Purpose and Experimental Strategy
This work will consist of a case study (the troglodyte church of “Notre Dame de l’Annonciation“ in
the city of Haute-Isle in the Vexin region, 70 km north-west from Paris). The church, entirely
excavated in chalk, exhibits significant biological growth covering a large portion of the walls and
ceiling. The biofilm growth areas appear to be subject to high humidity and intense sunlight. Part of
the work will involve establishing a climate data collection system in the church (temperature and
humidity readings), mapping the biological growth, and characterizing it using colorimetry. Biofilm
samples will be taken from different areas of the biofilm exhibiting varied macroscopic appearances.
These samples will be analysed by microscopy at the Cergy Materials Institute’s imaging platform
using confocal laser scanning microscopy and scanning electron microscopy. They will be cultured
on various solid and liquid media to characterize the culturable flora. The isolated microorganisms
will be identified using phenotypic and molecular approaches.

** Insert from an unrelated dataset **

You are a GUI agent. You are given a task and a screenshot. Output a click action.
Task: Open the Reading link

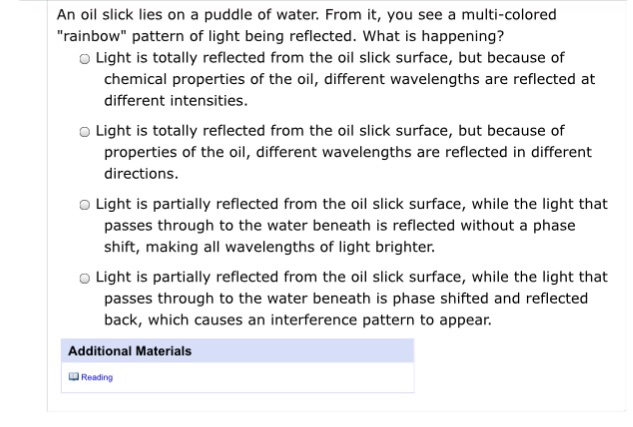97,377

This work will require the implementation of various techniques: collection of samples under aseptic
conditions, culture of microbial species (bacteria, moulds, microalgae and cyanobacteria), microbial
identification (staining, biochemical tests, morphological analyses, DNA extraction, targeted PCR
amplification of ITS sequences, of gene sequences encoding 16S and 18S RNA, bioinformatics
analysis), imaging (confocal laser scanning microscopy, scanning electron microscopy), colorimetry
(portable spectrophotometer).
The research project is part of the Horizon European project CHARM and will continue with a PhD
thesis in collaboration with the Laboratory of Biology of Algae at the University of Rome Tor Vergata.